Generated BigQuery ML EVALUATE MODEL query:
SELECT * FROM ML.EVALUATE(MODEL `mgmt-467-2500.earthquake.earthquake_Depth_predictor`) 
Executing BigQuery ML EVALUATE MODEL query...
+---------------------+--------------------+------------------------+-----------------------+--------------------+---------------------+
| mean_absolute_error | mean_squared_error | mean_squared_log_error | median_absolute_error |      r2_score      | explained_variance  |
+---------------------+--------------------+------------------------+-----------------------+--------------------+---------------------+
|   25.45399183619078 |  9805.526034555902 |     0.5893087382057156 |    18.184320516220396 | 0.3894838843623398 | 0.38975437410492664 |
+---------------------+--------------------+------------------------+-----------------------+--------------------+---------------------+


In [39]:
import pandas as pd
import plotly.express as px
import google.cloud.bigquery

# Construct the ML.PREDICT query
predict_sql = f"""SELECT
    Depth AS actual_depth, -- Corrected to actual_depth
    predicted_Depth AS predicted_depth
FROM
    ML.PREDICT(
        MODEL `{PROJECT_ID}.{DATASET}.{MODEL_NAME}`,
        (SELECT
            Magnitude,
            Latitude,
            Longitude,
            Depth,
            `Depth Error` AS Depth_Error,
            `Depth Seismic Stations` AS Depth_Seismic_Stations,
            `Location Source` AS Location_Source,
            POW(Depth, 2) AS DepthSquared
        FROM
            `{PROJECT_ID}.{DATASET}.database`)
    ) """

print("Executing BigQuery ML PREDICT query to get actual vs. predicted values...")
client = google.cloud.bigquery.Client(project=PROJECT_ID)
query_job = client.query(predict_sql)

# Convert results to a Pandas DataFrame
predictions_df = query_job.to_dataframe()

# Create the scatter plot
fig = px.scatter(
    predictions_df,
    x='actual_depth',
    y='predicted_depth',
    title='Actual Depth vs. Predicted Depth',
    labels={'actual_depth': 'Actual Depth', 'predicted_depth': 'Predicted Depth'},
    trendline='ols',
    trendline_color_override='red',
    template='plotly_white'
)

fig.update_layout(
    xaxis_title='Actual Depth',
    yaxis_title='Predicted Depth',
    hovermode='closest'
)
fig.show()

print("First 5 rows of predictions:")
display(predictions_df.head())

Executing BigQuery ML PREDICT query to get actual vs. predicted values...
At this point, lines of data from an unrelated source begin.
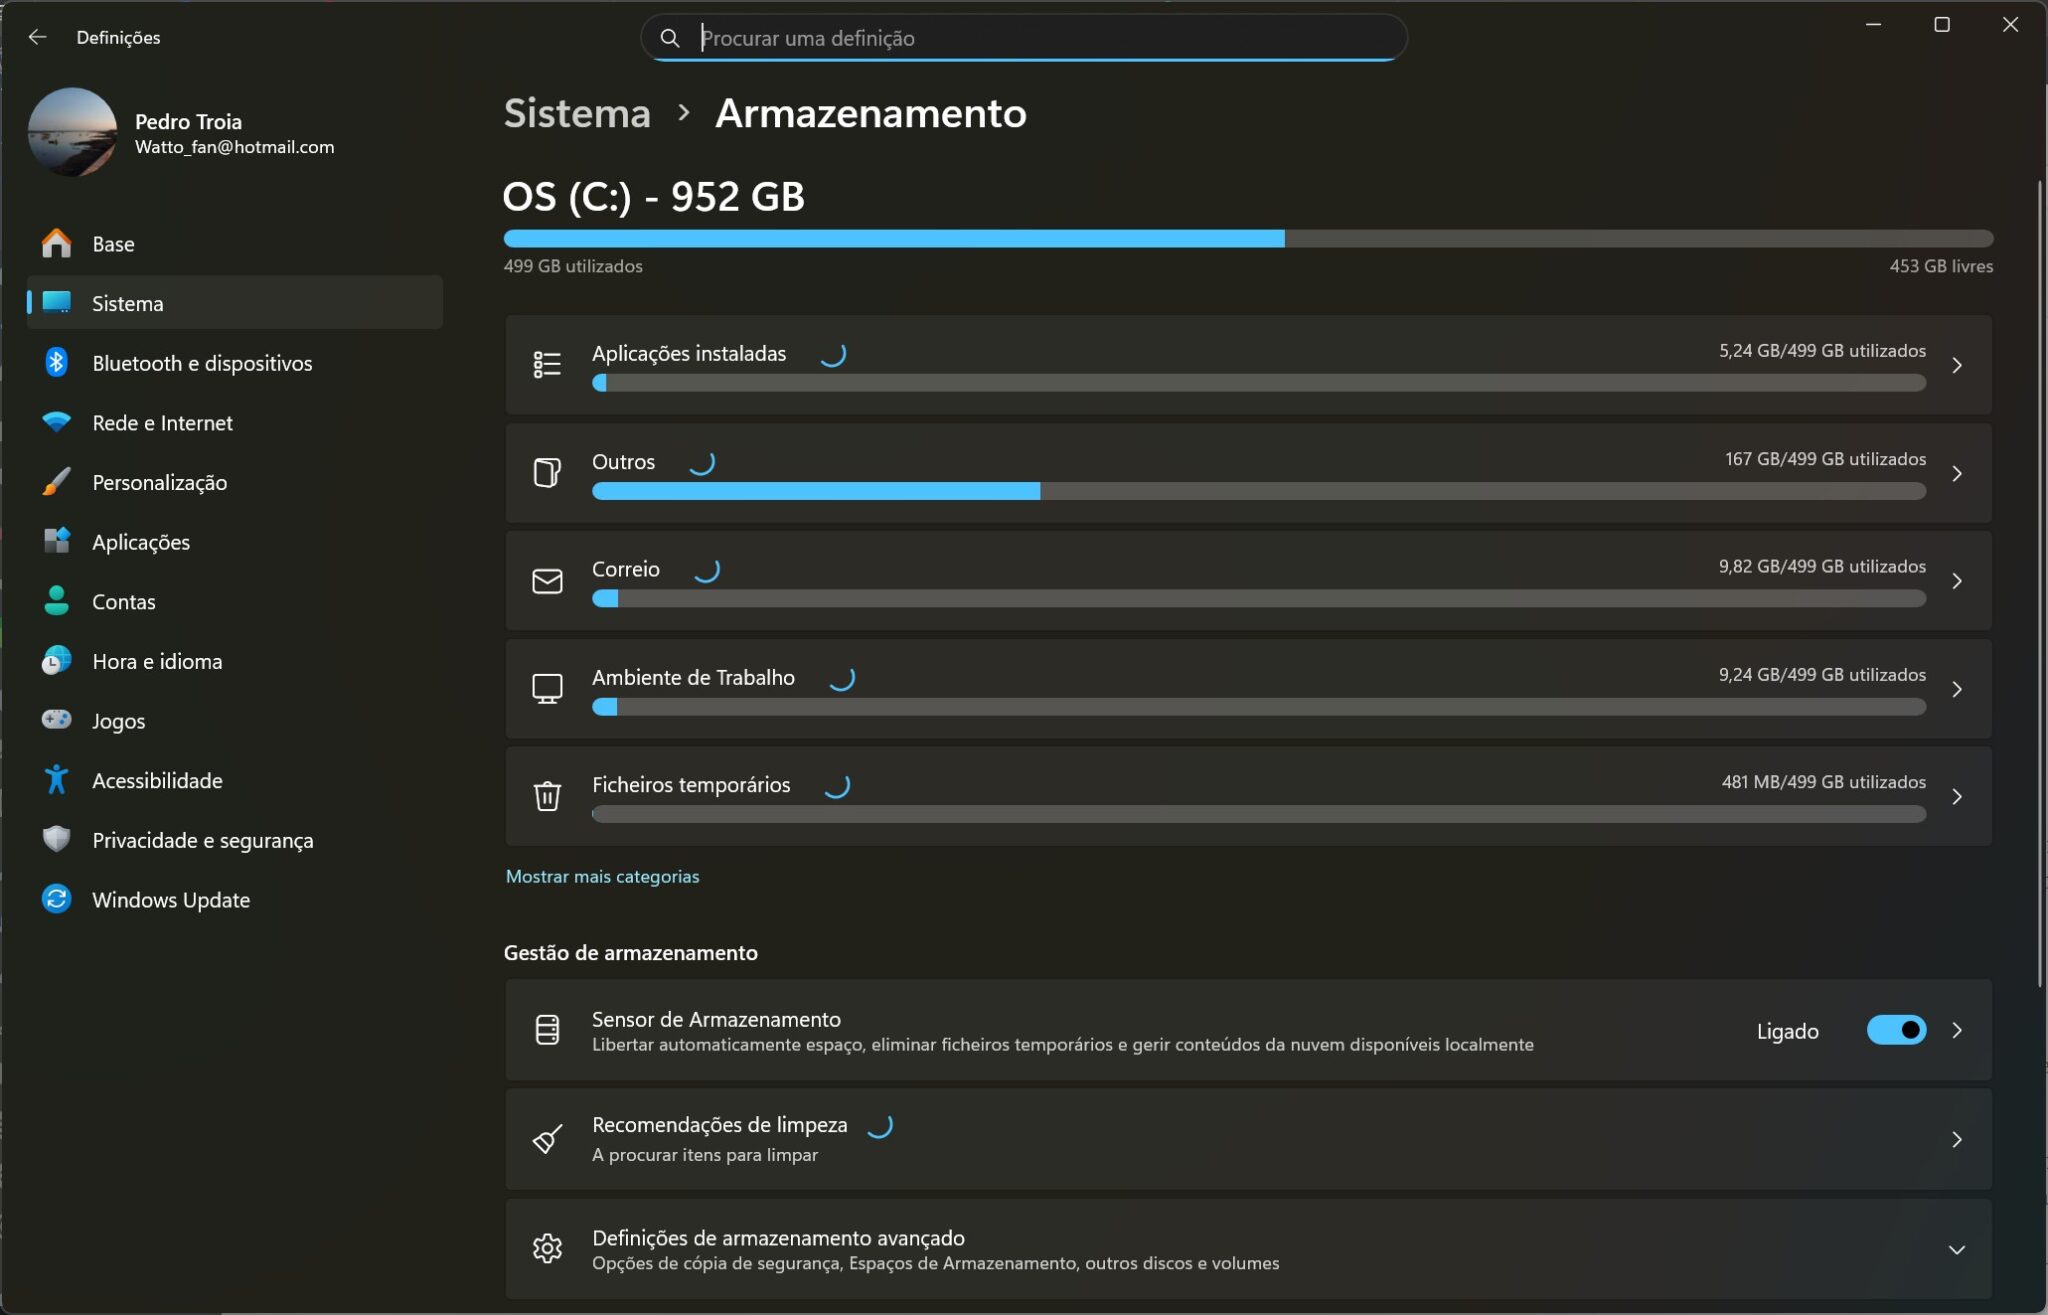Click the Windows Update sync icon
This screenshot has width=2048, height=1315.
[57, 899]
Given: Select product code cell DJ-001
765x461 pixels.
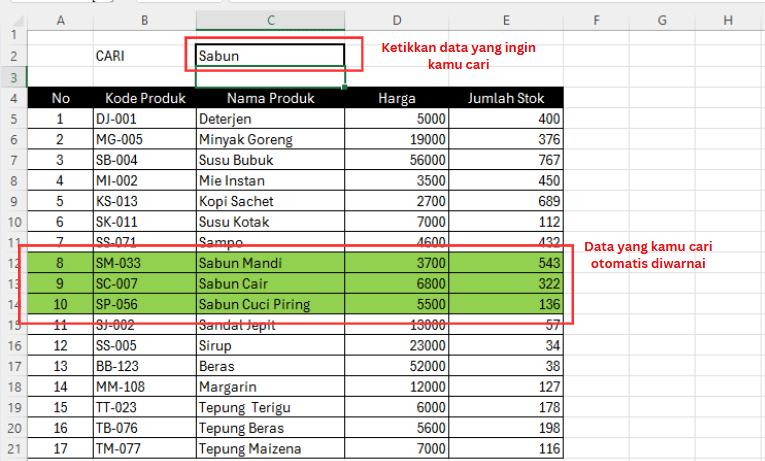Looking at the screenshot, I should click(x=144, y=119).
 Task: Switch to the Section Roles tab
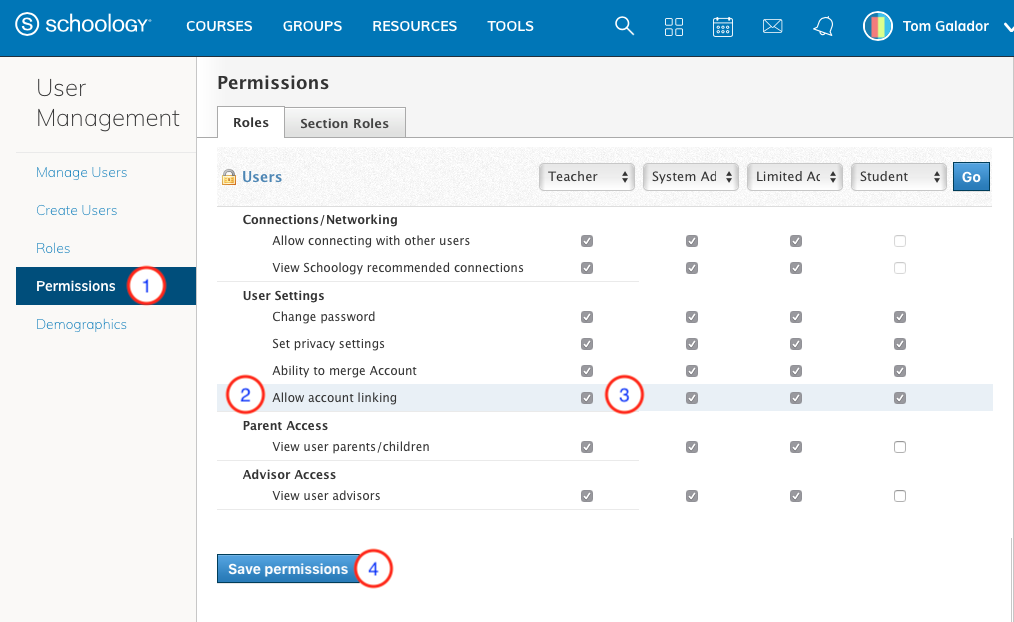pos(344,122)
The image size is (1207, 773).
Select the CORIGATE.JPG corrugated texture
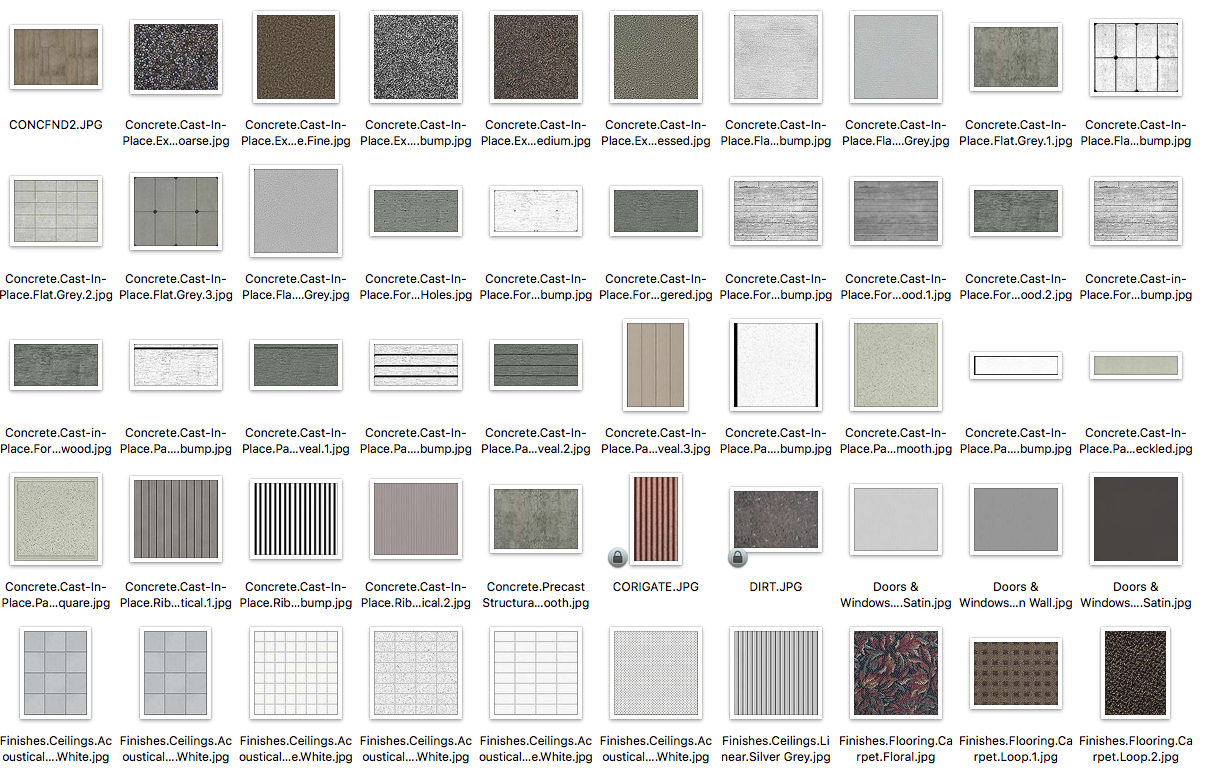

First 5 rows of predictions:


Unnamed: 0,actual_depth,predicted_depth
0,131.6,69.734415
1,80.0,51.970083
2,20.0,35.705118
3,15.0,40.474071
4,15.0,41.179681


## Final Task

### Subtask:
Provide a summary of the BigQuery ML model creation and evaluation process, including the features used, the model's performance metrics, and any insights gained or recommendations for further model improvement.


## Visualize Model Evaluation Metrics

### Subtask:
Create a Plotly figure (bar chart) to visualize the BigQuery ML evaluation metrics.

**Reasoning**:
I will re-execute the `ML.EVALUATE` query using the BigQuery Python client to obtain the model's performance metrics. These metrics will then be converted into a Pandas DataFrame, making it easy to create a bar chart with Plotly Express to visualize each metric's value.